[Start of Given records]

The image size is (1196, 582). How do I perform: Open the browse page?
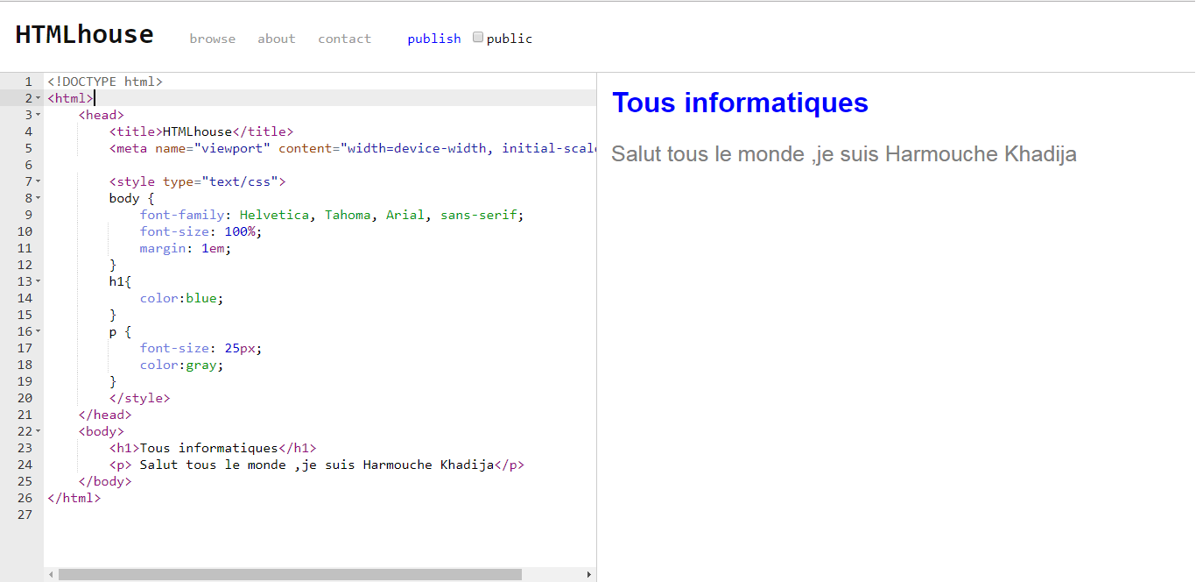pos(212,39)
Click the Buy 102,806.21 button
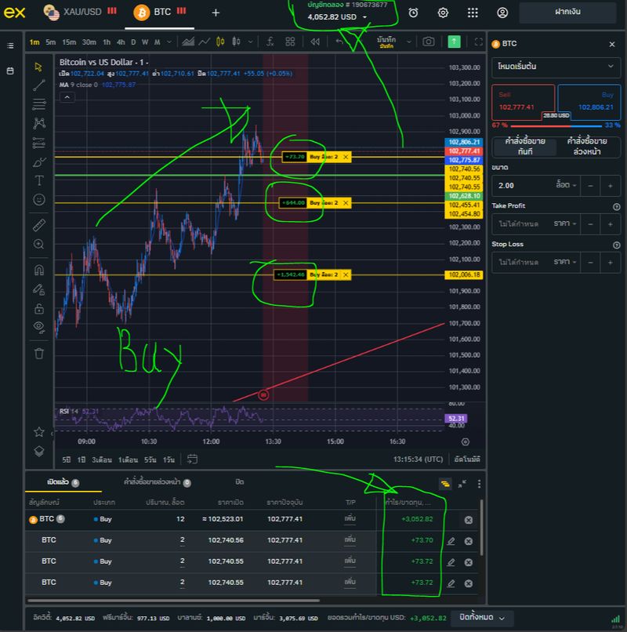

[End of Given records]
[Start of Given records]

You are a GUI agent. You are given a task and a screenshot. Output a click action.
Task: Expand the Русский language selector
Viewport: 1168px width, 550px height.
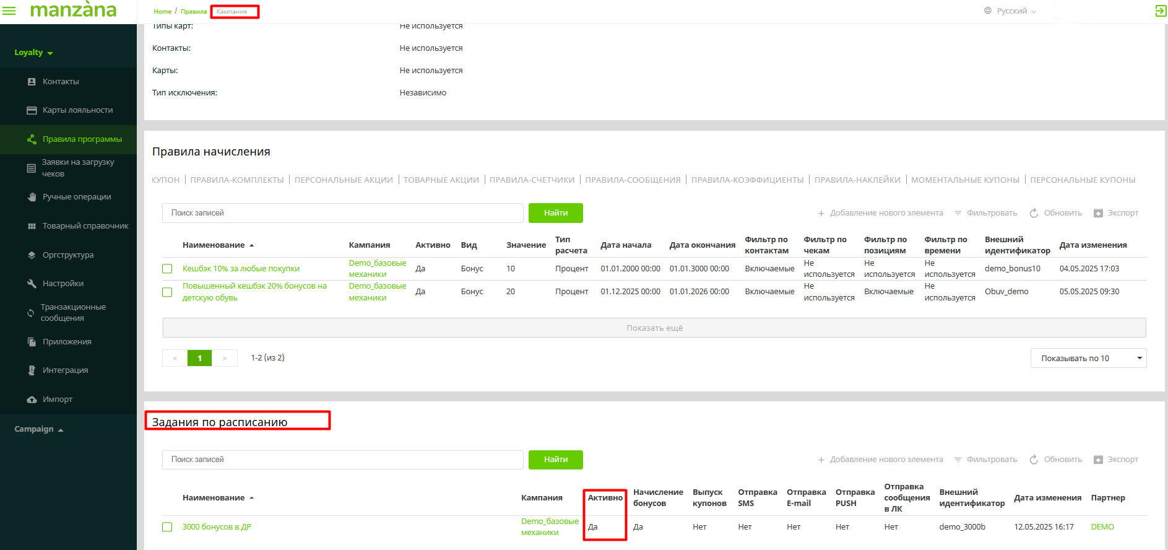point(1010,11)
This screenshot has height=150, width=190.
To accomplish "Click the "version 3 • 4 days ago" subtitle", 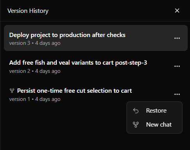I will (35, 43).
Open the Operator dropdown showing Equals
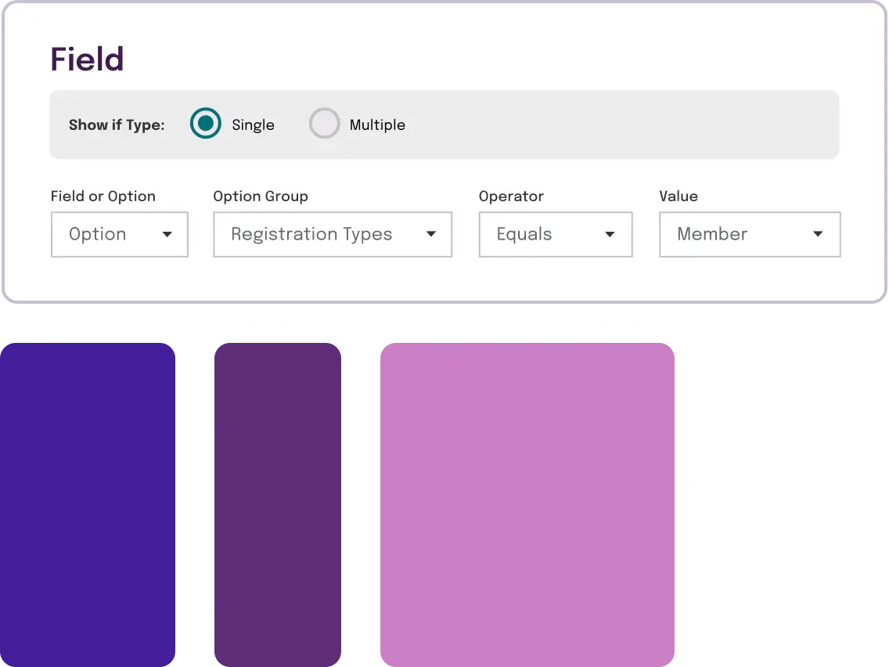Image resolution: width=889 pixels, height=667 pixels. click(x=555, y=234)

[End of Given records]
[Start of Given records]

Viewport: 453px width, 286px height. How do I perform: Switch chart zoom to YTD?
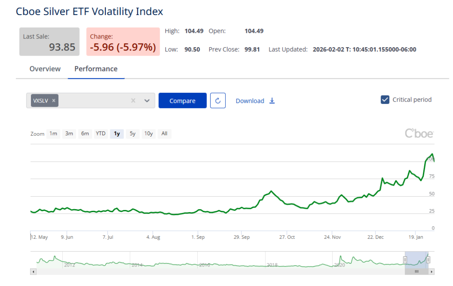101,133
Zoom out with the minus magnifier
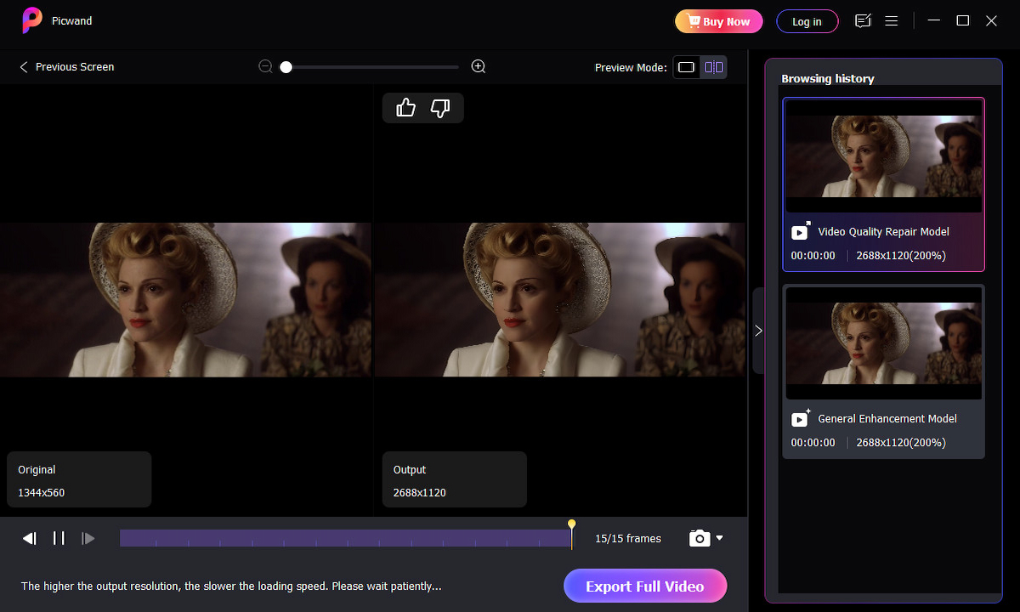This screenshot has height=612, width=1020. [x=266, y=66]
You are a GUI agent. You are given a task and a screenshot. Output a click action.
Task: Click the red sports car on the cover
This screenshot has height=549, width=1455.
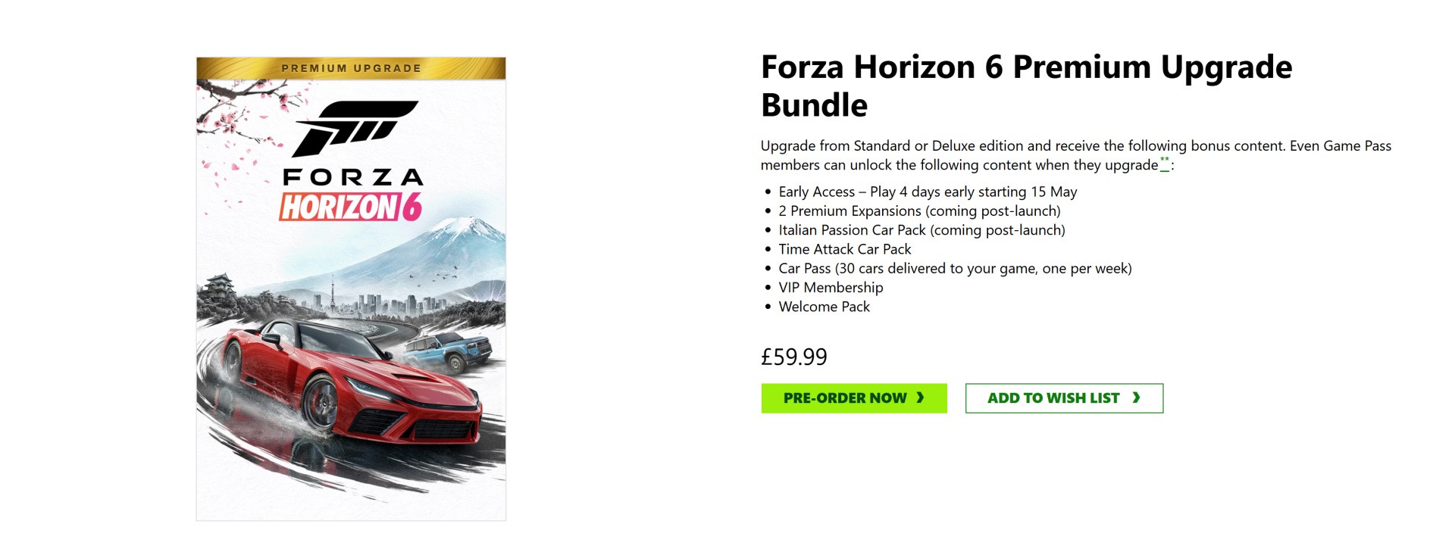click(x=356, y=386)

[End of Given records]

> _Request_
Express the lines from the one containing "Zoom out with the minus magnifier" up to and including the one containing "click(x=356, y=386)" as a Markdown table with the columns Line No. and Text, skipping any blank lines. Omit the pictures from your table.

> _Written solution_
| Line No. | Text |
|---|---|
| 1 | Zoom out with the minus magnifier |
| 2 | This screenshot has height=612, width=1020. [x=266, y=66] |
| 3 | You are a GUI agent. You are given a task and a screenshot. Output a click action. |
| 4 | Task: Click the red sports car on the cover |
| 5 | This screenshot has height=549, width=1455. |
| 6 | click(x=356, y=386) |